The week Dawn’s parents’ visited her in California was so much fun.

“What hurt so badly all those years?” she kept thinking. The smiles the love the hugs and the warmth — all this was real not like she remembered or had been told to remember. The yearning the pining — they were real. Her mother and father really did miss her.

The week flew by shopping sprees with all the children each one a special trip a special day. A special present from Grandma and Grandpa. And now it was the youngest one’s turn for her special day. But when they came Shoshi was napping.

They said “It’s okay let her sleep” with a tinge of happiness that they had “won” some extra time not to have to “deal with her.”

It’s true; Shoshi moved slower than the rest. Not as bright and whippy. Not California chic and snazzy. But Shoshi was sweeter and deeper and full of heart. Maybe too full of body as well.

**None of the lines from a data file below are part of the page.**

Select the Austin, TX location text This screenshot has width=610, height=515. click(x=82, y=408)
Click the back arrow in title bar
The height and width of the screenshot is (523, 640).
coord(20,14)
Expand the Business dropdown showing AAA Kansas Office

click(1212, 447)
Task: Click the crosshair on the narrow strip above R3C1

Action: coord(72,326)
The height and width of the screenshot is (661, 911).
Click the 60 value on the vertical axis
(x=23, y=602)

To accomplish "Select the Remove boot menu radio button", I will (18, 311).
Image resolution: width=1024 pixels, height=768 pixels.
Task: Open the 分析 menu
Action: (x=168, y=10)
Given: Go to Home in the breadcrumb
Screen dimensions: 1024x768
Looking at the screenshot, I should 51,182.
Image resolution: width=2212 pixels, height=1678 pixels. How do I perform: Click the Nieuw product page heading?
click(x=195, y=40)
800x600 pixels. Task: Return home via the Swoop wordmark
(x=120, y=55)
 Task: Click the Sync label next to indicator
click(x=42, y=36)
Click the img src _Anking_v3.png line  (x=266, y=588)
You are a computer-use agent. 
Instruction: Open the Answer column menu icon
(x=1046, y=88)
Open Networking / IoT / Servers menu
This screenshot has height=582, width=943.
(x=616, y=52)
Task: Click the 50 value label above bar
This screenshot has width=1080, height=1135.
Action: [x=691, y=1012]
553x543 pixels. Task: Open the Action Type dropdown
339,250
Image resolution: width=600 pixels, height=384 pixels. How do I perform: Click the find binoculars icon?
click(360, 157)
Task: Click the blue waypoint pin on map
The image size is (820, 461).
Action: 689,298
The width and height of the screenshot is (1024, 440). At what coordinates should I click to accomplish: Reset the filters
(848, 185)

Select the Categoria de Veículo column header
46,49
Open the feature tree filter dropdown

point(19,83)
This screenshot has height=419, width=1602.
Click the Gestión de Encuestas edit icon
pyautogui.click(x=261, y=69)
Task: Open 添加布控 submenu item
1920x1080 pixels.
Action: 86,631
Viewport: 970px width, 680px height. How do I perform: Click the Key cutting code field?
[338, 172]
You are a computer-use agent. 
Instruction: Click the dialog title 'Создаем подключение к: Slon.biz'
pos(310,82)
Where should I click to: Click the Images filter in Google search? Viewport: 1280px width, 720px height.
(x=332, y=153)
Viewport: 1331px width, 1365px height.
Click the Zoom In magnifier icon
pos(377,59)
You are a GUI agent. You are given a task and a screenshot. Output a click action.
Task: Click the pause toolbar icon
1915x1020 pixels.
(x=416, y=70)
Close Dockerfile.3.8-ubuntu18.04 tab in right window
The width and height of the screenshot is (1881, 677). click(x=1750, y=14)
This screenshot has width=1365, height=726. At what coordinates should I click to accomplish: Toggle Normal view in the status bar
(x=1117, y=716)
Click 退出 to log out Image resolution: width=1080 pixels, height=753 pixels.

When she awoke Grandpa spoke to Shoshi about drinking lots of water and how food doesn’t make us feel full until 20 minutes after we eat it. They were the same hints Dawn had heard throughout childhood. The same veiled-but-completely-transparent messages. Lose weight. You’re not okay as you are.

It was like watching an old black-and-white video in her colorful sun-filled California living room.

Dawn thought she had gone far enough away — across the country — to forget those soft-spoken well-meaning messages. But the look in her daughter’s eyes was the same as hers had been. It was a tattoo she thought she’d removed but here it was resurfacing this time on her daughter’s heart. “We have a present for you ” Dawn’s mother said to Shoshi.

The words seared like hot coals through Dawn’s heart. They were going to tattoo it onto her daughter now.

Dawn’s mind flashed back to the Chanukah presents she’d gotten as a child. The ski pants she hated and the scarf she’d never wear. How she hated herself for hating the ski pants and not understanding why every year her parents bought her ski pants and a scarf and why with all their money they couldn’t find a present she’d love.

Years passed she forgave and even mostly forgot. But she’d subconsciously committed never to inflict those same wounds. And yet here were her parents about to give the same present to Shoshi.

Dawn knew what was inside that bag. They had shown her the present when they arrived. “Look what we bought for Shoshi” they said holding up the small blue bag. They said it was a soft cashmere scarf and gloves for the winter. But California’s winters aren’t so cold.

Now Dawn tried to concentrate on the newspaper pulling it closer as her daughter opened the blue bag.

She tried not to watch as Shoshi pulled out the oversized pale-pink sloppily knit scarf. But the pain was all rushing back — and all the memories and the reasons. Her daughter held up the floppy too-long scarf majestically wrapping it around her throat graciously thanking her grandparents for their gift.

If it hurt — she didn’t show it.

Just the week before her daughter had seen a boy with a dislocated elbow screaming in pain at the playground. Someone had called a doctor who came and put the bone back into place.

The pain stopped immediately.

“Why does Hashem make it hurt so much?” Shoshi later asked.

Dawn answered nonchalantly “Because if it didn’t hurt we wouldn’t know something was broken or needed to be fixed.

Dawn knows the pain of a dislocation in life in emotions. Pain demands begs to be fixed.

She understood. That’s why it hurts.